◆ **Prompt**:
Return, exactly and with nothing added, the line with "How do I perform: Open" together with all lines after it through the end of the data below. No pictures belong in the copy.

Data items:

════════════════

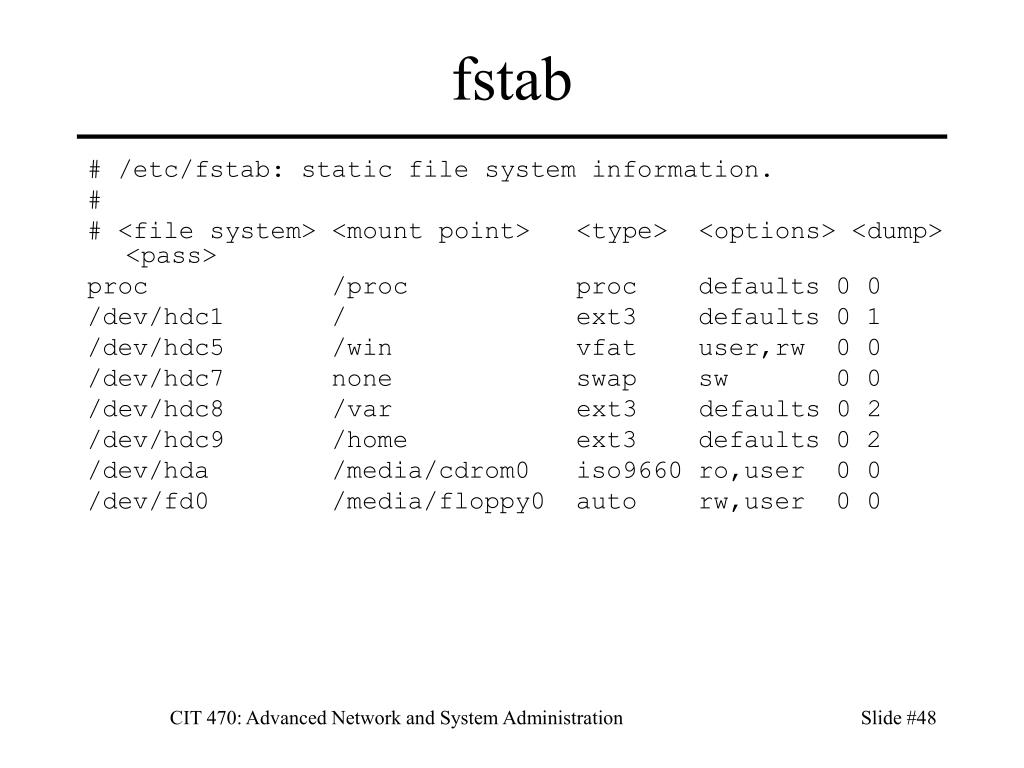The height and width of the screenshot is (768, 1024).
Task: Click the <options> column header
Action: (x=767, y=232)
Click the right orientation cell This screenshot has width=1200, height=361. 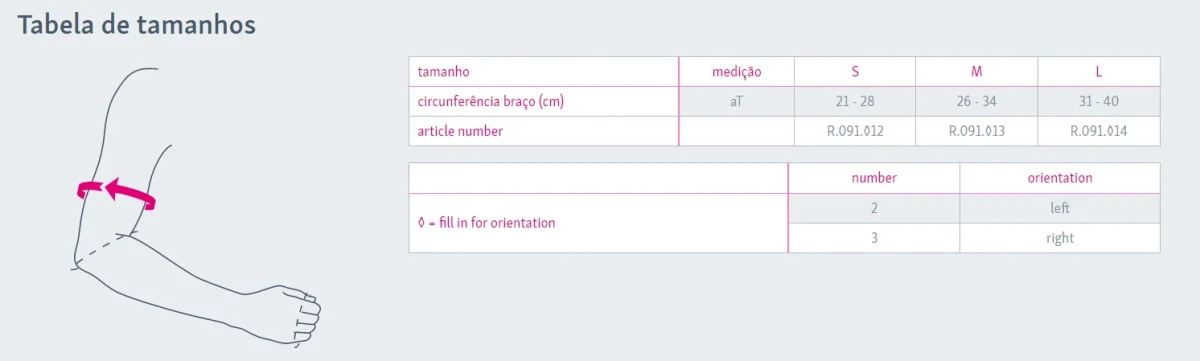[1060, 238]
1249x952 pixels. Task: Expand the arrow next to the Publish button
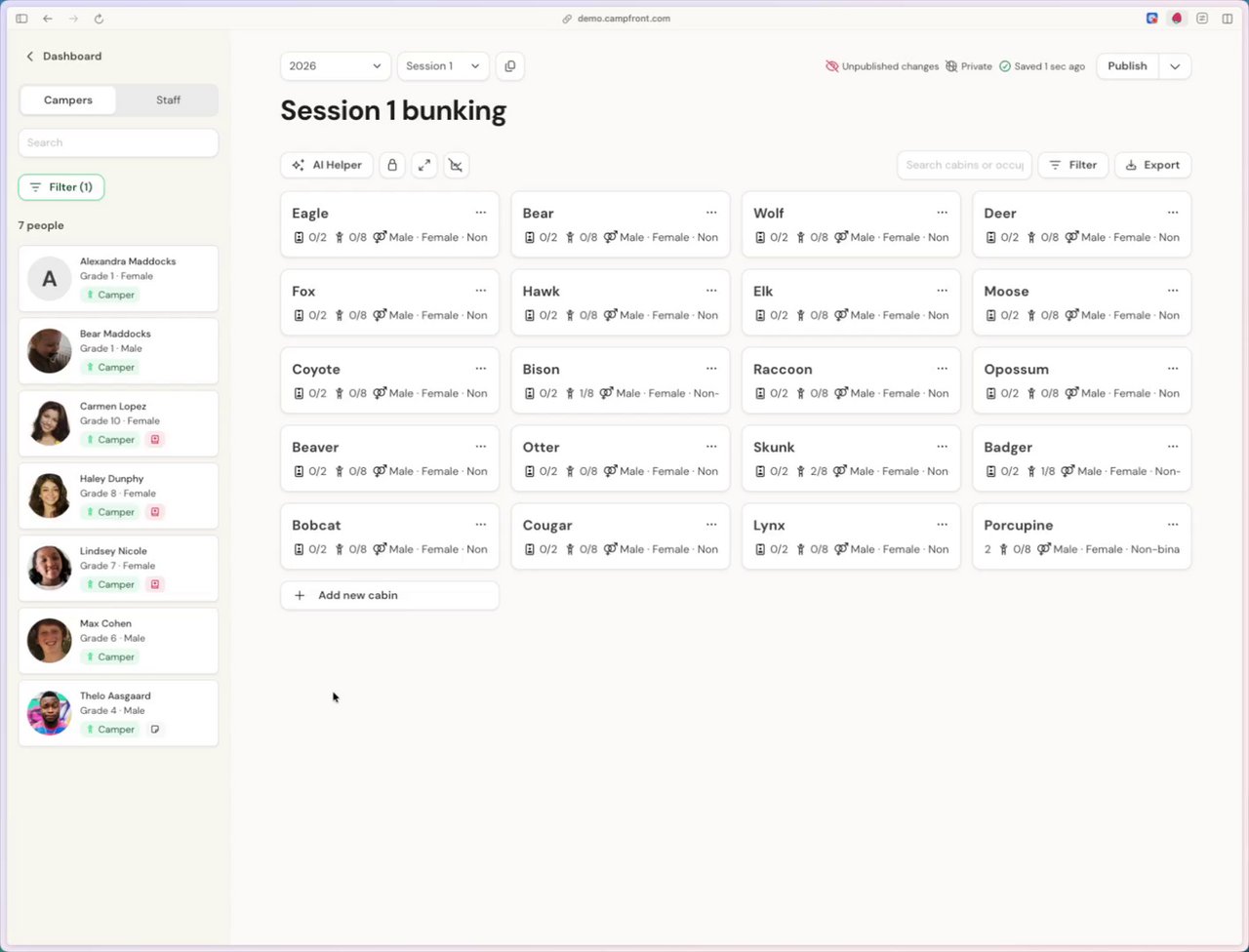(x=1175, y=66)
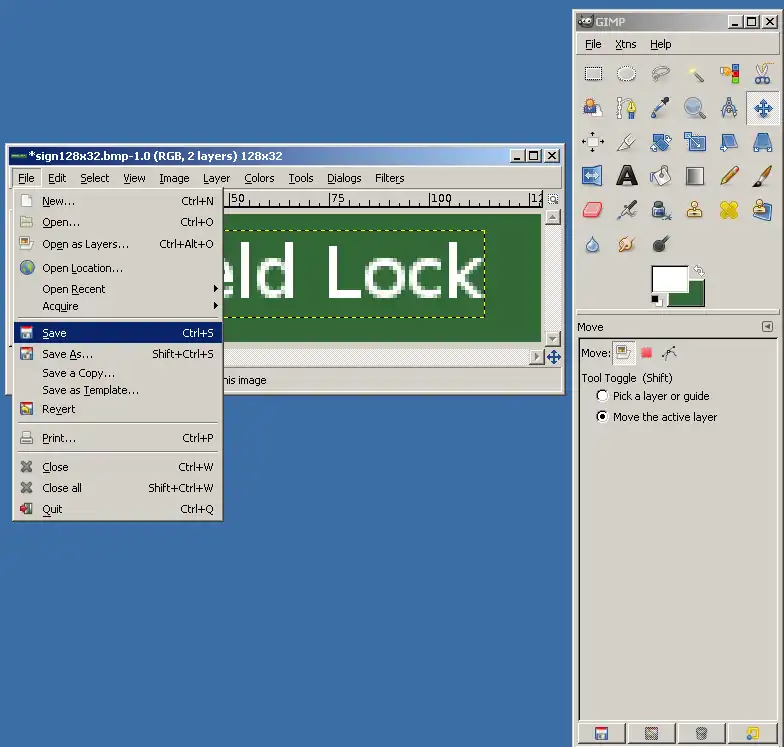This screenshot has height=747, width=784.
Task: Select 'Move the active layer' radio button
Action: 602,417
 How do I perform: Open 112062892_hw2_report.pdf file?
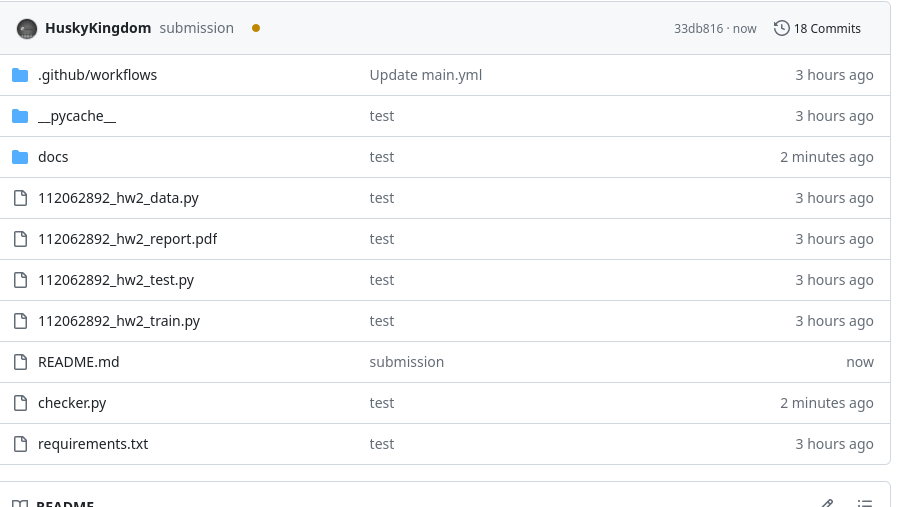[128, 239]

════════════════

◆ **Your response**:
 How do I perform: Open 112062892_hw2_report.pdf file?
[128, 239]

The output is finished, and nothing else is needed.